HAY QUE CERRAR EL ESTADO DE LAS AUTONOMÍAS

 

 Artículo de José Javier Esparza  en “El Semanal Digital” del  03/05/05

 

Por su interés y relevancia, he seleccionado el artículo que sigue para incluirlo en este sitio web. (L. B.-B.)

 

El problema nacional, el único que es específicamente nuestro desde que hay algo llamado España, es la articulación del centro y la periferia, de la fuerza centrípeta y de la fuerza centrífuga, del hecho integral y del hecho diferencial. Es un problema que arranca de la propia conformación nacional española, que no es homogénea, uniformizadora, moderna, sino que responde a una textura heterogénea, pre-moderna. La historia de España, desde el siglo XVI, puede contarse a partir de esa clave. No es necesariamente un problema de territorios –Castilla contra el litoral–, ni de identidades –lo castellanoespañol contra lo "otro" ibérico–, aunque pueda revestir esas formas. Es más bien un problema de espíritu, de convicciones, de voluntad: la voluntad de ser nación contra la voluntad de ser otra cosa –voluntad de cantón, de confederación, de secesión. Toda la literatura sobre el "problema nacional" gravita en torno a este asunto. No deberíamos haber abandonado esas lecturas.

El Estado de las Autonomías no era, en teoría, mala solución: levantaba acta de la textura plural de lo español con márgenes amplios de autogobierno y mantenía los elementos esenciales del Estado unitario moderno. Pero el sistema descansaba sobre arenas movedizas: el compromiso entre los partidos nacionales y unos nacionalismos periféricos sobrerrepresentados, arbitrariamente convertidos en únicos interlocutores de sus territorios, estúpidamente legitimados por la incapacidad del "centro" para enunciar un discurso de unidad nacional y, para colmo, beneficiados por un sistema electoral deficiente. La periferia tiró hacia afuera, según su naturaleza; el centro no tiró hacia adentro, cual hubiera sido su deber.
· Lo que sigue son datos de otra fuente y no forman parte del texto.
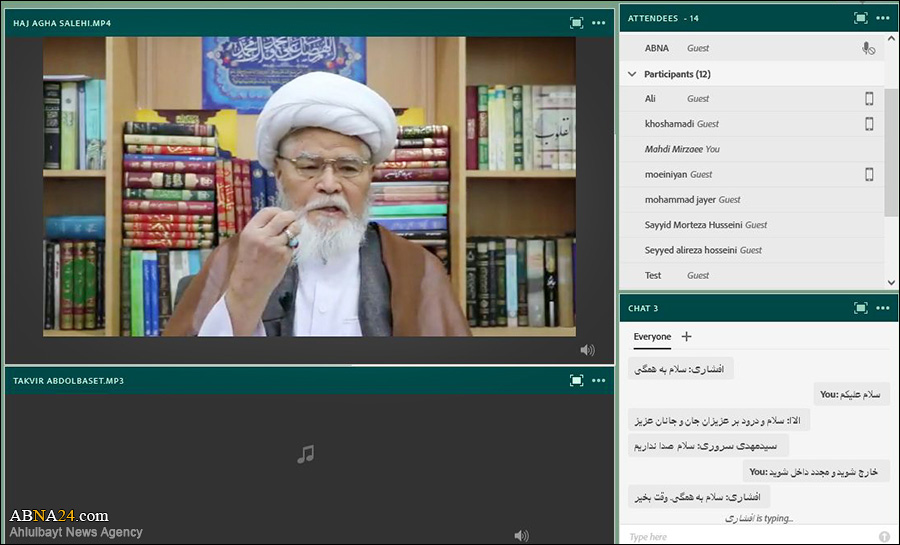Open the options menu of the Attendees pod
The image size is (900, 545).
pos(882,18)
Lo que hoy estamos viviendo, la reforma de los estatutos, sólo es un capítulo más. Vendrán nuevos episodios –y siempre irán en el mismo sentido.

Ningún Estado puede vivir en permanente proceso de construcción y desconstrucción. Cualquier comunidad política necesita contar con la certidumbre de que pertenecemos a algo. Es esa certidumbre la que predispone a los ciudadanos a reconocer el ámbito de sus derechos y a cumplir con sus deberes. De lo contrario, las razones para vivir juntos desaparecen. El particularismo de uno conduce necesariamente al particularismo de todos y cada uno. Puede manifestarse como reivindicación identitaria, pero también como egoísmo fiscal o simple desafección política… Entonces el conjunto nacional se convierte en una letal suma de fuerzas centrípetas; todos nos convertimos en periferia, el centro desaparece. Un buen día uno se levanta y constata que ya no hay país.

Los políticos no tienen en su mano resolver el problema histórico de España, pero sí pueden solucionar su dimensión política. A fecha de hoy, eso pasa por cegar la fuente de la disgregación, cerrar las expectativas siempre abiertas de quienes aspiran a un crecimiento sin fin de la periferia en perjuicio del centro del sistema. En román paladino: cerrar el Estado de las Autonomías, dar por concluida la descentralización. Se trata de que el centro –la voluntad de ser nación– tire hacia adentro. Naturalmente, los nacionalistas se enfadarán. Pero, ¿es que han dejado de estar enfadados alguna vez?